» **Direction 1**
Could you return the part of the marble problem starting with "Each of A, B, and" and going on through "initial values clearly.", word for word?
» **Direction 2**
In the marble problem, what approach does the hint recommend for multi-step distribution problems?

» **Extracted text**
* BEGIN *
Question

Each of A, B, and C had some marbles. B distributed half the marbles with him among A and C in the ratio 1:3. Then C distributed half the marbles with him among A and B in the ratio 1:3. After that, A distributed half the marbles with him among B and C in the ratio 1:3. If each of them now has 64 marbles, find the difference between the number of marbles with A and C in the beginning.

• A. 43
• B. 67
• C. 110
• D. 108

Hint:

Work backwards in multi-step distribution problems to avoid confusion and track the initial values clearly.

Answer 1

The Correct Option is C

Let initial marbles be $A_0, B_0, C_0$. Step 1: First distribution by B B gives away $\frac{B_0}{2}$ in the ratio 1:3 to A and C. So: - A receives $\frac{1}{4}B_0$ - C receives $\frac{3}{4}B_0$ New counts: \[ A_1 = A_0 + \frac14 B_0,\quad B_1 = \frac12 B_0,\quad C_1 = C_0 + \frac34 B_0 \] Step 2: Second distribution by C C gives away $\frac12 C_1$ in ratio 1:3 to A and B: - A gets $\frac14 C_1$ - B gets $\frac34 C_1$ New counts: \[ A_2 = A_1 + \frac14 C_1,\quad B_2 = B_1 + \frac34 C_1,\quad C_2 = \frac12 C_1 \] Step 3: Third distribution by A A gives away $\frac12 A_2$ in ratio 1:3 to B and C: - B gets $\frac14 A_2$ - C gets $\frac34 A_2$ Final counts: \[ A_f = \frac12 A_2,\quad B_f = B_2 + \frac14 A_2,\quad C_f = C_2 + \frac34 A_2 \] Step 4: Equations from final counts Given $A_f = B_f = C_f = 64$: \[ \frac12 A_2 = 64 \quad \Rightarrow \quad A_2 = 128 \] Substitute backward step-by-step and solve the system. Solving gives: \[ A_0 = 192,\quad B_0 = 86,\quad C_0 = 82 \] Step 5: Difference between $A_0$ and $C_0$: \[ 192 - 82 = 110 \] \[ \boxed{110} \]
* END *
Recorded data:
* BEGIN *
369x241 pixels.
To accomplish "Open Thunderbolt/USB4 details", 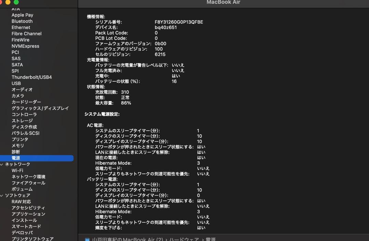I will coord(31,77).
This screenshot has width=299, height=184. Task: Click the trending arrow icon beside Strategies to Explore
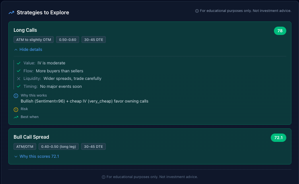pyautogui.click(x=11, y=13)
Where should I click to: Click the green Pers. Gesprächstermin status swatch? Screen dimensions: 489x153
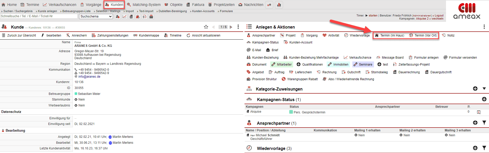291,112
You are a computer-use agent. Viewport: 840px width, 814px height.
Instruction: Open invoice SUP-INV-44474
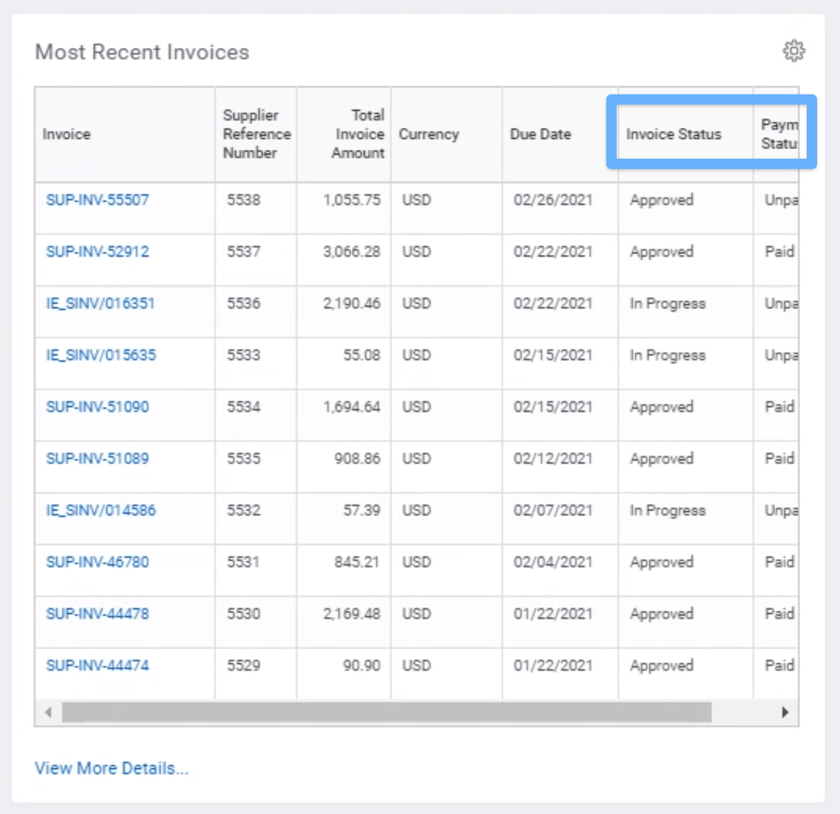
* END *
» **Exercise solution 1**
Each of A, B, and C had some marbles. B distributed half the marbles with him among A and C in the ratio 1:3. Then C distributed half the marbles with him among A and B in the ratio 1:3. After that, A distributed half the marbles with him among B and C in the ratio 1:3. If each of them now has 64 marbles, find the difference between the number of marbles with A and C in the beginning.

• A. 43
• B. 67
• C. 110
• D. 108

Hint:

Work backwards in multi-step distribution problems to avoid confusion and track the initial values clearly.

» **Exercise solution 2**
Working backwards, to avoid confusion and track the initial values clearly.